|
|
Soykırım "kanguru"dur
Avustralya kıtasını "tesadüfen" keşfeden James Cook'un adamları, karaya çıkar çıkmaz Aborijin yerlileriyle karşılaşır... Biri İngilizce bilmiyor. Öbürü Aborijince... El kol hareketleriyle muhabbet etmeye çalışırlar. O sırada bakarlar ki, acayip bir yaratık var, zıplayıp duruyor. Daha önce hiç böyle bir şey görmemişler... Yaratığı işaret edip, Aborijinlere sorarlar: "Bunun adı ne?" Yerliler cevap verir: "Kanguru..." Aradan yıllar geçip, karşılıklı diller öğrenildikten sonra anlaşılır ki, "kanguru" Aborijin dilinde "bilmiyorum" demek... Ama kanguru, kanguru olarak kalır...
"Soykırım" iddiası, Türkiye'nin "kangurusu"dur... "Sağırlar diyaloğu"nun ve nesilden nesile aktarılan yanlış bilgilerin sıfatı...
Takip ediyorsunuzdur mutlaka... Boğaziçi Üniversitesi'nde "soykırım vardır" toplantısı yapılacaktı. Adalet Bakanı çıktı, "Bunlar ülkeyi sırtından hançerliyor" dedi. "Sözde demokrat yazarlar" Bakan'ı yerden yere vurdu.
Şimdi ben merak ediyorum... Bir... "Soykırım vardır" demeye hazırlanan "profesör"lerin fikrini söylemesini yasaklayan Adalet Bakanı, "soykırım yoktur" dediği için İsviçre'de hakkında soruşturma açılan Türk Tarih Kurumu Başkanı "profesör" Yusuf Halaçoğlu'nu nasıl savunacak? İki... "Herkes özgürce fikrini söylemeli" tezini savunan Boğaziçi Üniversitesi, "soykırım vardır" diyenlere kapısını ardına kadar açarken, "soykırım yoktur" diyenlere neden kapıyı kapattı? Üç... "Sözde demokrat yazarlar", soykırımcı profesörlerin Türkiye'de konuşma hakkını savunmak için onlarca makale yazarken, soykırımı reddeden Profesör Halaçoğlu'nun İsviçre'de konuşma hakkını savunmak için neden tek satır yazmadı?

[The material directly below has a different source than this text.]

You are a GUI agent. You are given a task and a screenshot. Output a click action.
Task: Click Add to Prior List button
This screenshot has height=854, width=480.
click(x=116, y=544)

Peki ne demek istiyorum? Şunu... Hiç kimse devlet gibi düşünmek zorunda değil. Bu kesin... Ama herkes "milletin tarafında" olmak zorunda. Çünkü "katil" diye lanetlenecek olan "devlet" değil; sizsiniz, benim, bizim çocuklarımız...
Bu işin sonunda, "soykırımı kabul etmediğimiz" için bırakın AB'ye üye olmayı, pasaportla bile Avrupa ülkelerine kabul edilmemek var...
Onun için siz siz olun, sözde demokrat yazarları "taraflı" okuyun... Çoğunu tanıyorum, çoğuyla birlikte çalıştım... İsim vermeyeceğim. Bilen bilir... Bunlar "aydın" görünmek için devleti anti-demokratik davranmakla suçlarken; altlarında çalışan muhabirlere köpek gibi davranan "gizli faşist"lerdir... Takıldıkları entel barlarında, henüz "ulus kavramları gelişmemiş" stajyer kızlara şirin görünmek için değil memleketi, babalarını bile satarlar...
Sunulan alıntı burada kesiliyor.